Pearls, definitely. Pearls aren't going to improve -- how do you improve on perfection? -- but technology never stays the same.

Posted by: Wanderer | December 11, 2007 11:37 AM

I know someone who uses a GPS to get to a friend's house whose address has not change in 25 years! Now he has difficulty finding the house! He was able to find it fine before he received the GPS as a gift.

I agree, use a map. We are teaching the kids how to navigate with one because maps are easier to come by in a foreign country, and I am concerned this might be a lost art.

Posted by: go with the pearls | December 11, 2007 12:03 PM

Navigation unit.

It's a misnomer to call it GPS. A GPS device merely tells you where you are, not how to get anywhere.

The Navigation Units/Systems for sale are equipped with a GPS receiver so it can figure out where it is.

Posted by: Semantics | December 11, 2007 2:31 PM

Get a phone with GPS in it - then you can use Google Maps w/ GPS for free. Also - you can use Google text messages for free -- just send a message to 46645 (GOOGL) with the original address first, then "TO", and then the destination address. Now you're not lost anymore. Get the pearl earrings - those will still be useful in a few years.

Posted by: techie | December 11, 2007 4:00 PM

Get the earrings and hint that you wish you had a GPS. Let someone else do the pricing, searching, comparing while you get to shop for The Perfect Earrings.

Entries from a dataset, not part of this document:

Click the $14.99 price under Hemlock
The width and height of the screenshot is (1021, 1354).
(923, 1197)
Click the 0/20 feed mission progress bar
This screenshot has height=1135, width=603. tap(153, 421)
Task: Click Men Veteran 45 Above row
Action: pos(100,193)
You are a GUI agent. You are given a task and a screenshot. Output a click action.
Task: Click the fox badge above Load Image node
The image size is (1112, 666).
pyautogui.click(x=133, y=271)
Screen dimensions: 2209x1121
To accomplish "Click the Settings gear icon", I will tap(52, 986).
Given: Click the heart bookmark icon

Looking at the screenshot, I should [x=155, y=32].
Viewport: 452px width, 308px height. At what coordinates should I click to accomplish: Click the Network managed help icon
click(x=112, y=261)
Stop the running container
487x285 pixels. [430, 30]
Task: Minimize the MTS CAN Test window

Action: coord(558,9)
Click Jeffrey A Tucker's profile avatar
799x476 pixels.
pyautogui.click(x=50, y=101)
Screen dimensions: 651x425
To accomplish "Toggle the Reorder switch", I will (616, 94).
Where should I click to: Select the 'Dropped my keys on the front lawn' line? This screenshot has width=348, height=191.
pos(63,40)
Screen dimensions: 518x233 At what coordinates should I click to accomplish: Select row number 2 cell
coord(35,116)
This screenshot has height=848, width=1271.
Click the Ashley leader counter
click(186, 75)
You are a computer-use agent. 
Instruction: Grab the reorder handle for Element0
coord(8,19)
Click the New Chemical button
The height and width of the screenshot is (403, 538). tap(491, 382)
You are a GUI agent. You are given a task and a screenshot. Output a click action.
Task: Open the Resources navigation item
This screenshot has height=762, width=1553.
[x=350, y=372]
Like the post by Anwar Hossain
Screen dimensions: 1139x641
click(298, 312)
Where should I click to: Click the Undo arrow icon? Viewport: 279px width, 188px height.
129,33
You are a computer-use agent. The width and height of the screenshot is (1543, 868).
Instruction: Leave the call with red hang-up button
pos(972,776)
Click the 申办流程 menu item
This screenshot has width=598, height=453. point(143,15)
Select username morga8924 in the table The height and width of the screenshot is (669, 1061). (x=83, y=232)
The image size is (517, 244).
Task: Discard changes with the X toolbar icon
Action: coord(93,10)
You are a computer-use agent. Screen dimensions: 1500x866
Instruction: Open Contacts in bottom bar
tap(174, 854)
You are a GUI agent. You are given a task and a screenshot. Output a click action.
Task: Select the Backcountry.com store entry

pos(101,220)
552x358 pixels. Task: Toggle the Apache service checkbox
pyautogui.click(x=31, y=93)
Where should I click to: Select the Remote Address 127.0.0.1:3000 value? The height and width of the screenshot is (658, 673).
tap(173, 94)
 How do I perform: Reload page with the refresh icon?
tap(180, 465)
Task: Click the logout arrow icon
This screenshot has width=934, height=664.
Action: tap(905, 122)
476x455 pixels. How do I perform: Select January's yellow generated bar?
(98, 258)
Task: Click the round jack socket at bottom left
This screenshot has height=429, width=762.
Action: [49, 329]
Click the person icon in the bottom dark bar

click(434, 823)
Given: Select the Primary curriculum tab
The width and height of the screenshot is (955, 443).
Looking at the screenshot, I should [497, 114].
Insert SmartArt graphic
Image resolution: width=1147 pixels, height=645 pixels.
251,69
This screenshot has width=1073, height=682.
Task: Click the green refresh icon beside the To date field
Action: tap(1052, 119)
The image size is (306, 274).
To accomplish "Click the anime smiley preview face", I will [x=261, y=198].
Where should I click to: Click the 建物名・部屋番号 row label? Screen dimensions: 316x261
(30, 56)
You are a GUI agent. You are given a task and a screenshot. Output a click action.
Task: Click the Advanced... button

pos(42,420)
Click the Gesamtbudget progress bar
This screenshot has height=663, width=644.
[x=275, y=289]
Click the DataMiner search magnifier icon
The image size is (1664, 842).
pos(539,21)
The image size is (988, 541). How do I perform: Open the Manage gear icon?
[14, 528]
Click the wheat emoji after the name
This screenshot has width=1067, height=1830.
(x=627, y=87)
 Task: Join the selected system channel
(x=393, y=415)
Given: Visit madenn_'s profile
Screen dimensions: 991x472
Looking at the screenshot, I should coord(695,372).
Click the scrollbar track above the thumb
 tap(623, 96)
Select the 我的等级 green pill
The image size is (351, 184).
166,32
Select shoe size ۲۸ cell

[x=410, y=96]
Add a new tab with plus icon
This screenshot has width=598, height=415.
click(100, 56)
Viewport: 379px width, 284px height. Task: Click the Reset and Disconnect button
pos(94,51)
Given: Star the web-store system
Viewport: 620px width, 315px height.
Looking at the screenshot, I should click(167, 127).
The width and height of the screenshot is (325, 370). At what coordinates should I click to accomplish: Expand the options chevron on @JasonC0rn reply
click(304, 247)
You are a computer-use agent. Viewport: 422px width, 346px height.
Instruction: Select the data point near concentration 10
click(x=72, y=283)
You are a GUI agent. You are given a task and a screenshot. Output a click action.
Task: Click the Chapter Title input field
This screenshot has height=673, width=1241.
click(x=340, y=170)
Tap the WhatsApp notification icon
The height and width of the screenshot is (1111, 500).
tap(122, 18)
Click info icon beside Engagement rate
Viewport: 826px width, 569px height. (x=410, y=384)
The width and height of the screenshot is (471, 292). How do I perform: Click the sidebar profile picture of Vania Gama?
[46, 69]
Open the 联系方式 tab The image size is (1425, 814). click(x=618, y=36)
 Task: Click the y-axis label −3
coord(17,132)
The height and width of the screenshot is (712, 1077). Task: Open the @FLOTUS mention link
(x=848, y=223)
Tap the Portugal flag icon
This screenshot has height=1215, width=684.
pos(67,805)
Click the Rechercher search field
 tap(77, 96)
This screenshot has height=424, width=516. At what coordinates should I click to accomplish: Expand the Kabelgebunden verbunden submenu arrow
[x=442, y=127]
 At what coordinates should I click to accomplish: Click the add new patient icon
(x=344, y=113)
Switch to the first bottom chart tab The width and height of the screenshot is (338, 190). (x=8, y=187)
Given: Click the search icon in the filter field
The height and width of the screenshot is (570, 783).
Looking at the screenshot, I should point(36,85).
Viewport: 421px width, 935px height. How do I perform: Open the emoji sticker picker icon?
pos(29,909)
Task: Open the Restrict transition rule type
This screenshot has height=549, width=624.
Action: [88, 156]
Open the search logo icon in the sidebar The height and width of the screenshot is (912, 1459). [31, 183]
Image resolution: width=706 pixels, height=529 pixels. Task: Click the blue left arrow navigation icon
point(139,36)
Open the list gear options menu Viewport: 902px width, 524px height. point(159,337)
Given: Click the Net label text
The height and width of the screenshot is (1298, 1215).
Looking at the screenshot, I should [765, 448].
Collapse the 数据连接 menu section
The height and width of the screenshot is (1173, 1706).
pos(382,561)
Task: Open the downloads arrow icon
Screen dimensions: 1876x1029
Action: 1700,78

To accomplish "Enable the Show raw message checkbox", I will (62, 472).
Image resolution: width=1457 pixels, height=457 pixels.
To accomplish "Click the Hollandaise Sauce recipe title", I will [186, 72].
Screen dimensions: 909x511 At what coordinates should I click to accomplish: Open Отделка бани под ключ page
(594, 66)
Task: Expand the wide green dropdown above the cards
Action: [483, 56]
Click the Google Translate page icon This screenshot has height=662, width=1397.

Posted by: Improper Girl | December 12, 2007 10:25 AM

Pearls and navigation unit. I believe in getting both. One to look good when you arrive on time to where you're going with the other. The idea of the phone with it is really a keeper! I always get my birthday/Christmas/Valentines and anniversary all rolled into one and get a trip so that I won't "get a Lowes' card" Hubby knows that jewelry bought on a trip is the best memory.

Posted by: Bearmom | December 12, 2007 1:04 PM

People such as limo drivers, etc. may benefit from a navigation device. I don't think the rest of us need one. Common sense suggests that the device itself has to be distracting, leading to sloppy driving, not paying attention, etc. I'm sure it leads to unsafe driving. If you're going someplace unfamiliar, and really have to get there on time, get directions online and take a dry run prior to your trip. If the trip is too long to make that practical, get good directions online (not Mapquest! Use AAA!).

Posted by: mibsphil | December 12, 2007 4:17 PM

Definitely the GPS. We have used ours all over the world by downloading additional maps. Once you get used to it you will stop looking at the screen, and when traveling you can just pop in a destination (like a specific museum for example) and it will take you there. I love, love, love my Garmin unit, never leave home without it.

Posted by: constant traveler | December 13, 2007 10:16 AM

Both!

Every woman should have a set of pearls-- they are a classic.

GPS-- I am NOT a gadget person but it's so practical. I can't read in moving transit (planes, cars, buses) so it's better that my husband canfocus on the road instead of trying to look at a map when going somewhere unfamiliar and I don't have to get sick.

Posted by: American abroad | December 13, 2007 1:06 PM

The comments to this entry are closed.